§ Records provided
++++++++++++++++++++

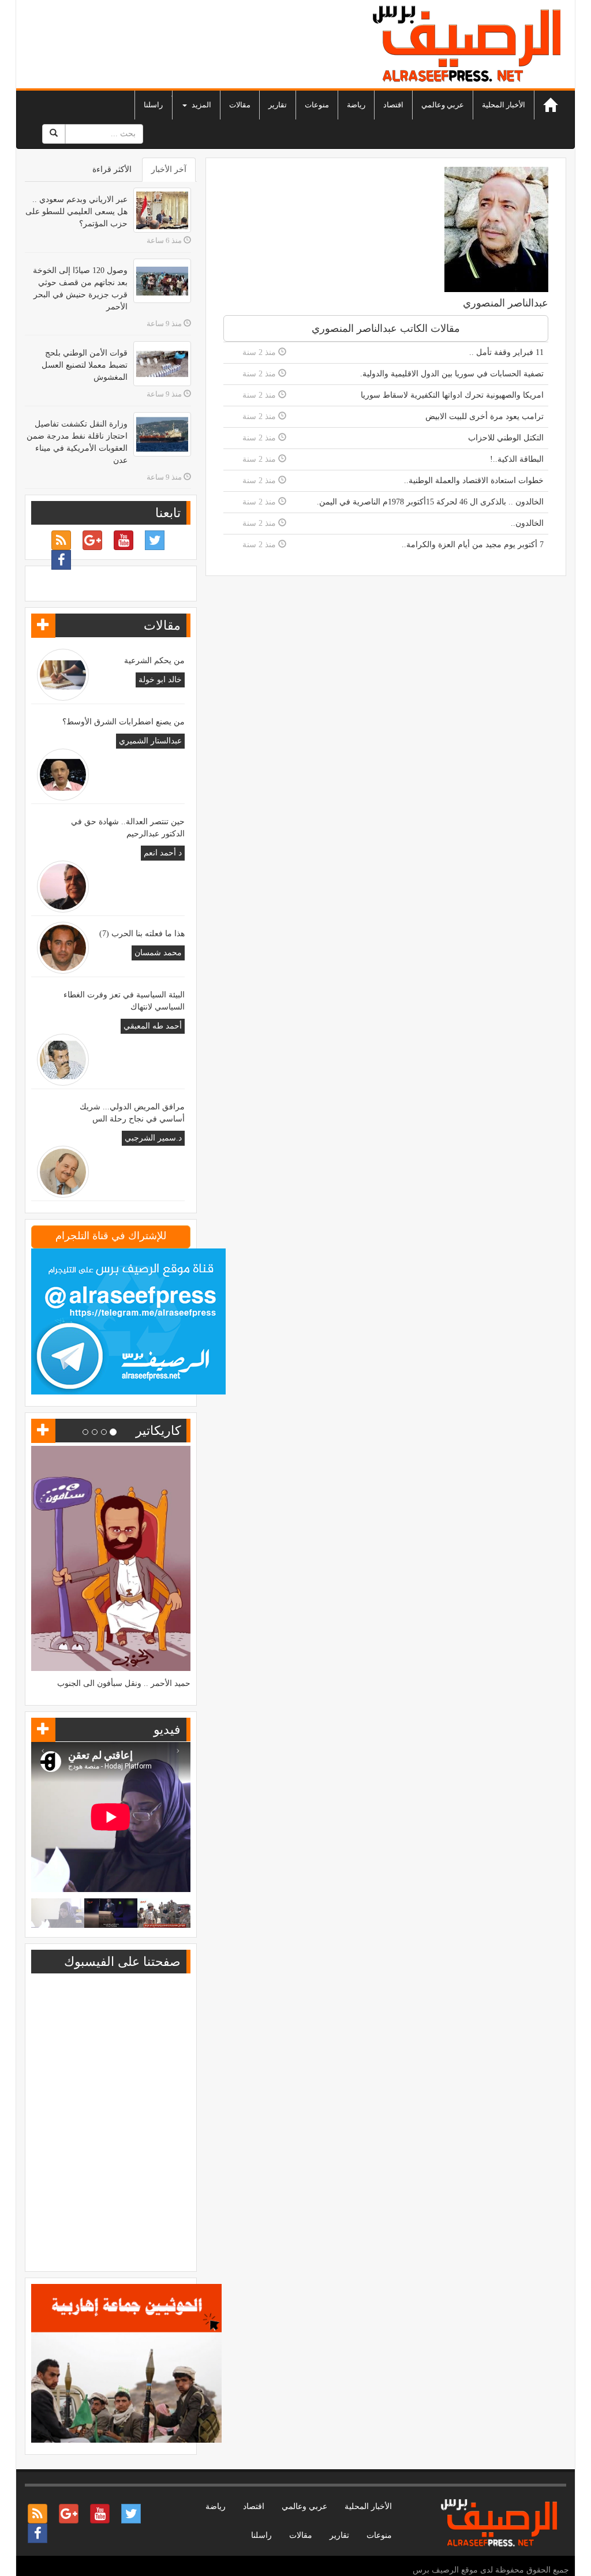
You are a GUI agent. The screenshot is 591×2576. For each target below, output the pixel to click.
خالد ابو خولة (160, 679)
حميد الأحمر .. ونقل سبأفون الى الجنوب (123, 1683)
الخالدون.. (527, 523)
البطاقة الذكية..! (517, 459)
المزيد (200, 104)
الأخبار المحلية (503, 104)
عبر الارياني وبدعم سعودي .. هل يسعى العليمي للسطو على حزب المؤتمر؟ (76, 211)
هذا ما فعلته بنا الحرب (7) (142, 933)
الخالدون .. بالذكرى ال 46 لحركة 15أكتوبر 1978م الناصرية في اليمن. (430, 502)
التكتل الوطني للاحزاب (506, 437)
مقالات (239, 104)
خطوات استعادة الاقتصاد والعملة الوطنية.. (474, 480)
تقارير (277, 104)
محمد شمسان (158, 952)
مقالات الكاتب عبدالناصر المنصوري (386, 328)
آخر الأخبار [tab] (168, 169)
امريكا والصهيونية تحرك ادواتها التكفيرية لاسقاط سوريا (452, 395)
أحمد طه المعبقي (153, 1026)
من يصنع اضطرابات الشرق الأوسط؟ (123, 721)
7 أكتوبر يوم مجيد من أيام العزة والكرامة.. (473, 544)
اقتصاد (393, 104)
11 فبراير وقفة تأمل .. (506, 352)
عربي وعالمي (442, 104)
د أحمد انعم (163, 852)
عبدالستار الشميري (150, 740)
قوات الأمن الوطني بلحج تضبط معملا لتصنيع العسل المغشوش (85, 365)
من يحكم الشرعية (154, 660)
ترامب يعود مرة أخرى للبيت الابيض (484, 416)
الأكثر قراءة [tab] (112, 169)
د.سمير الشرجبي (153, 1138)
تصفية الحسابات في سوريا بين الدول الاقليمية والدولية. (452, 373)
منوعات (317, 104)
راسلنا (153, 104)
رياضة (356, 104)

++++++++++++++++++++

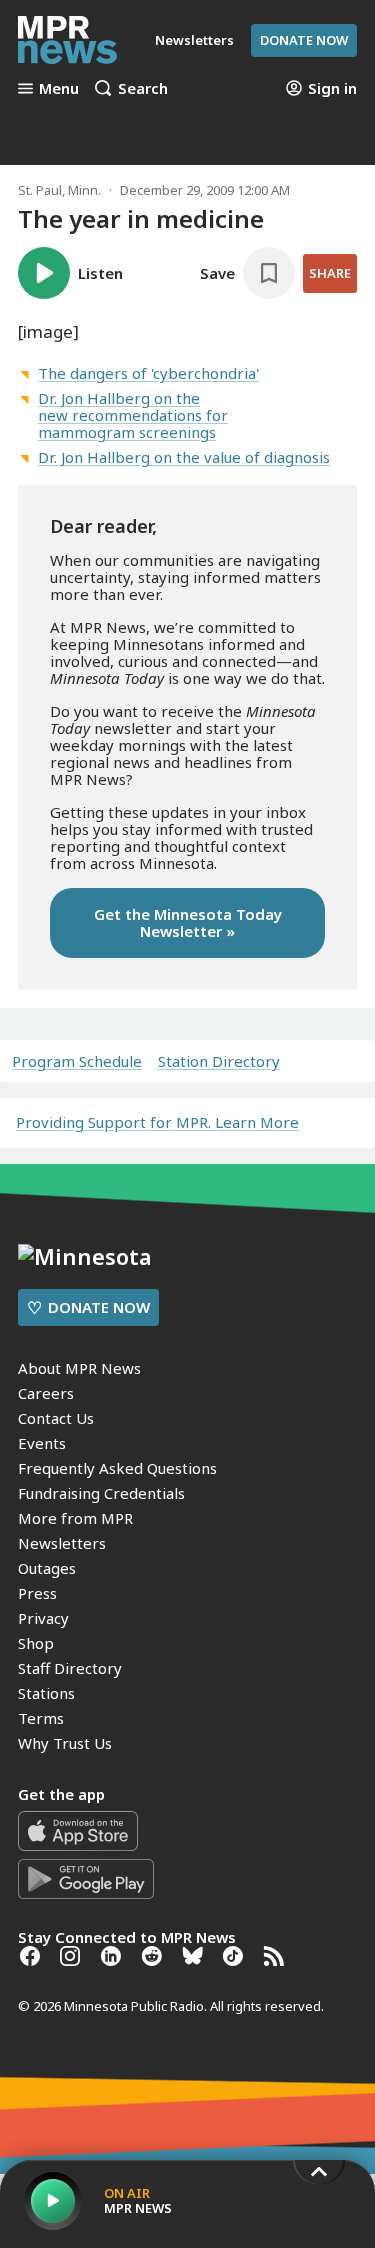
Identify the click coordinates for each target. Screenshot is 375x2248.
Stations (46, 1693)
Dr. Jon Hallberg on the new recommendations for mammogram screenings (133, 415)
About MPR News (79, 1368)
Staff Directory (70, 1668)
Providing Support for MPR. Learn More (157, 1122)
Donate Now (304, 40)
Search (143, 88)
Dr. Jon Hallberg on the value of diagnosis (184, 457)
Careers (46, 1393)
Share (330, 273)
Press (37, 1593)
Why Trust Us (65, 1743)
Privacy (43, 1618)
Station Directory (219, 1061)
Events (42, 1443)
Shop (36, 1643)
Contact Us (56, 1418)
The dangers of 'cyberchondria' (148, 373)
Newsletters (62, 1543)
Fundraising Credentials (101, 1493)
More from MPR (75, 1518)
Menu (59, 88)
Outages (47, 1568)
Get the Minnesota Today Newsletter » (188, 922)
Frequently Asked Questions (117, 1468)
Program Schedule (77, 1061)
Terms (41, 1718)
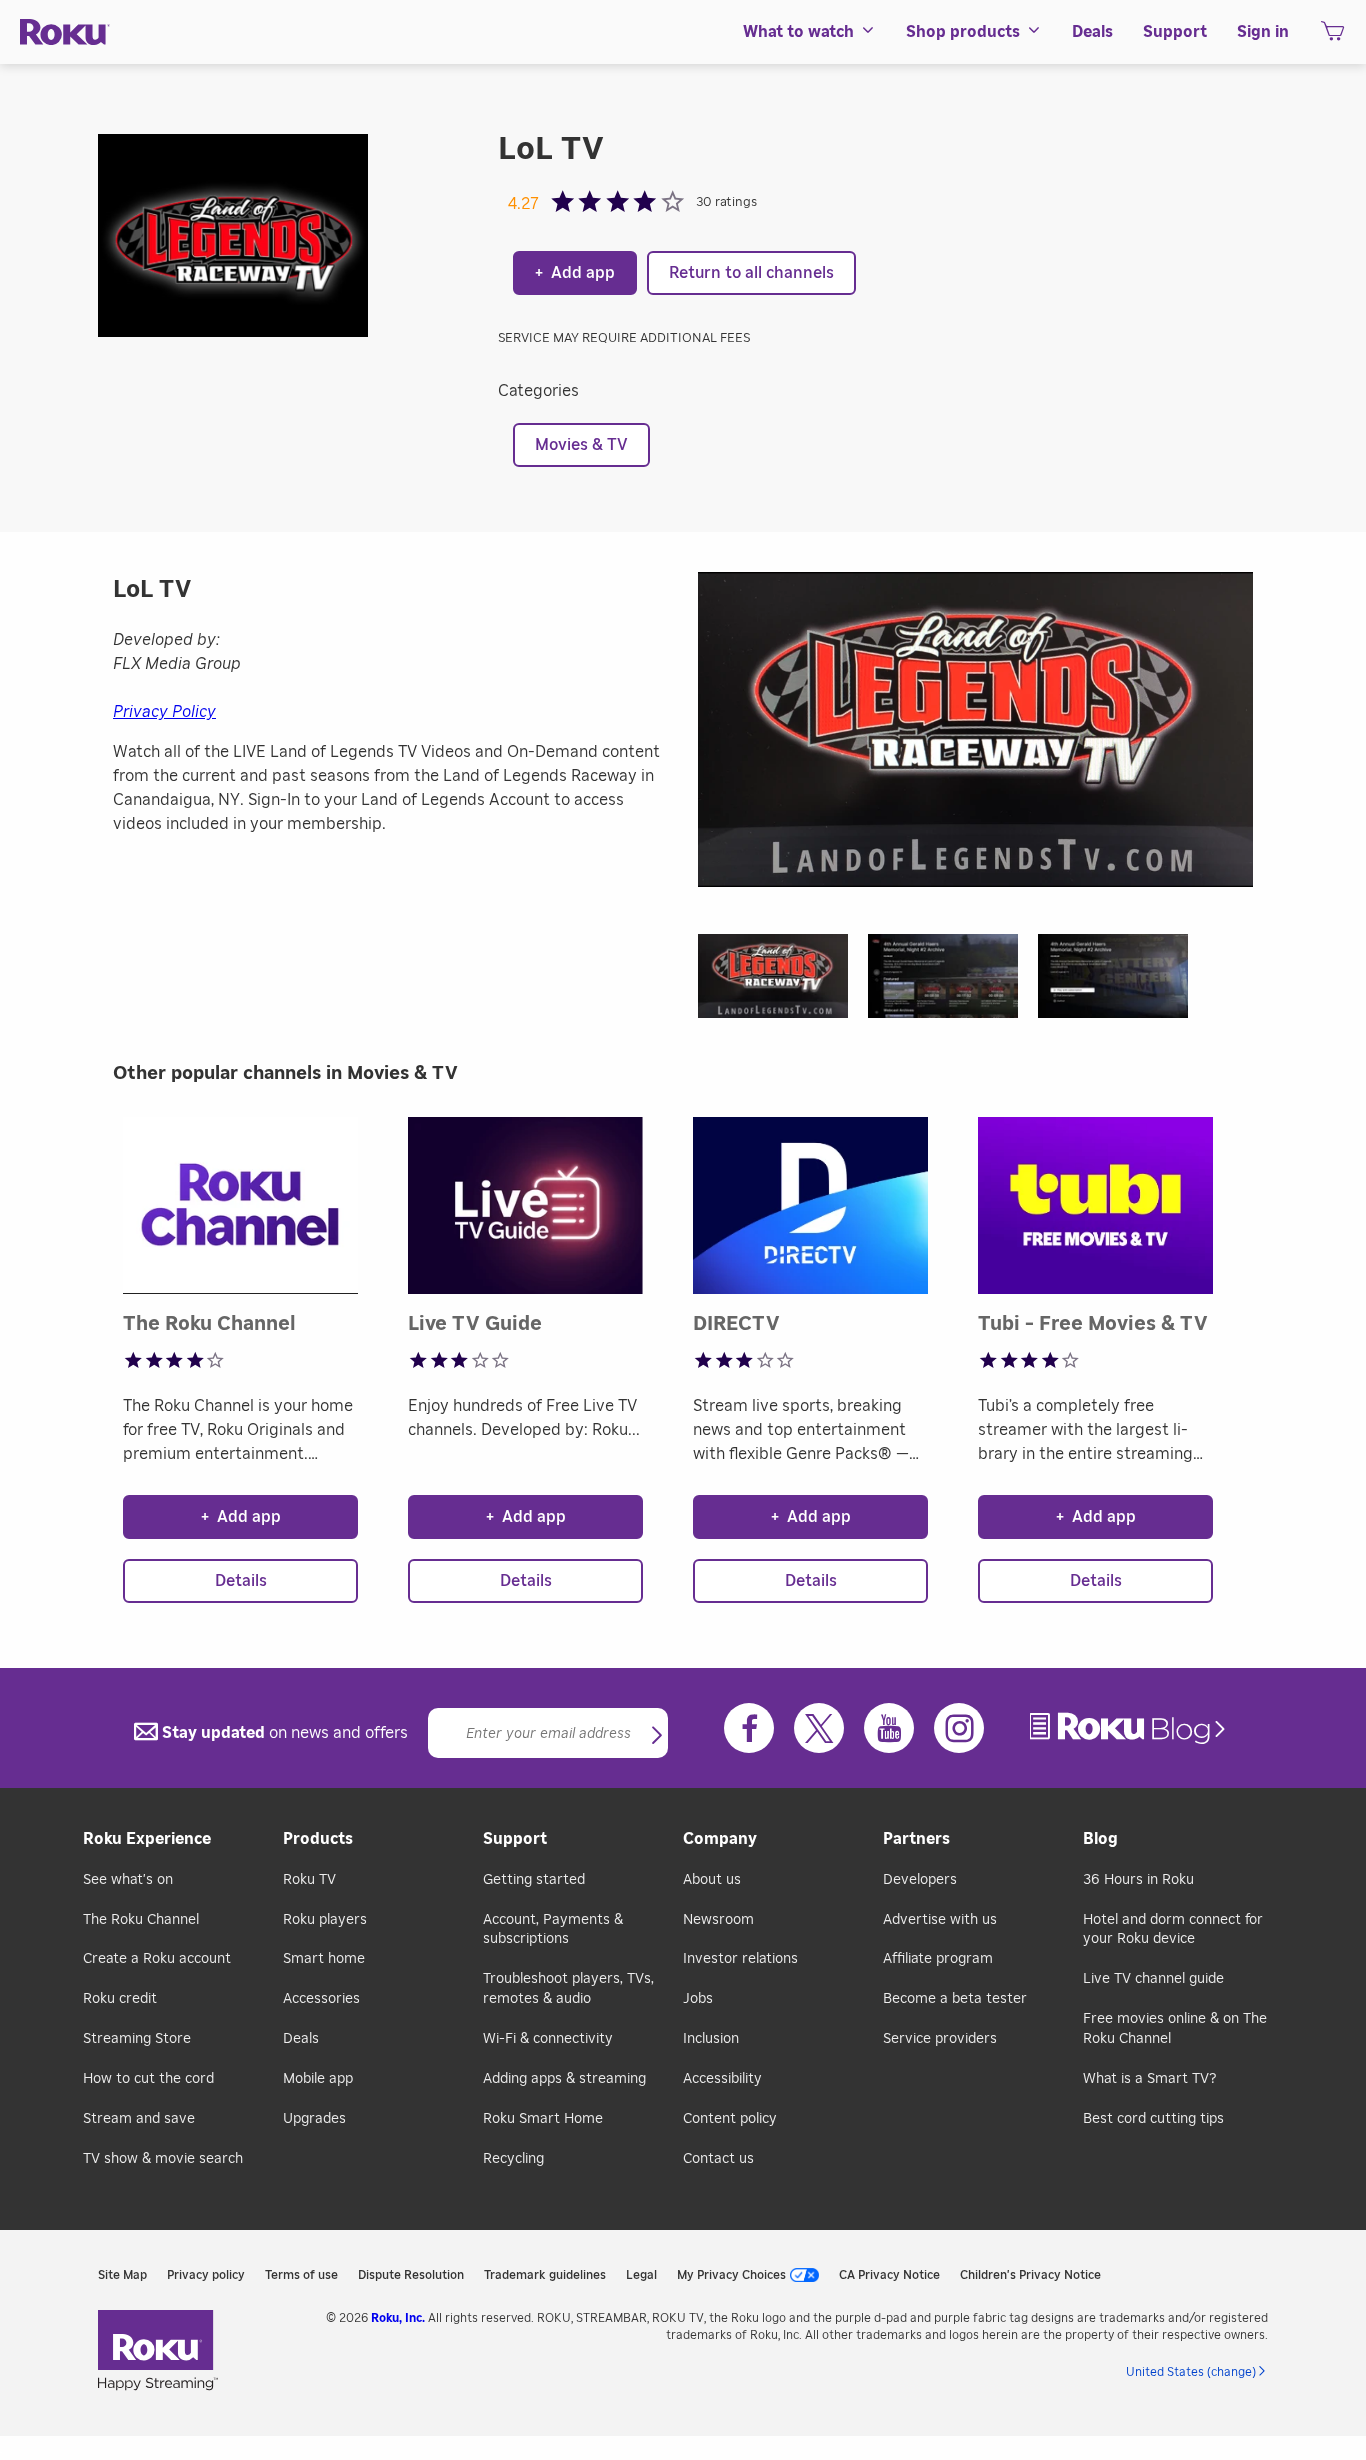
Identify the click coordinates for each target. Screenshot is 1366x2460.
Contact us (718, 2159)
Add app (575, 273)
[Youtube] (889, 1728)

++++++++++++++++++++

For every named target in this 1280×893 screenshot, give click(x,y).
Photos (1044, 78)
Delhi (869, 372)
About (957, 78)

++++++++++++++++++++

§ Work to be completed
Copy, from the lines above, each one that holds "click".

§ Answer space
You are a GUI agent. The screenshot is 591×2576. For each target below, output the pixel to click.
Identify the click coordinates for each target. Screenshot is 375x2248.
Identify the click coordinates for each target. Screenshot is 1366x2460.
For every named target in this 1280×893 screenshot, give click(x,y).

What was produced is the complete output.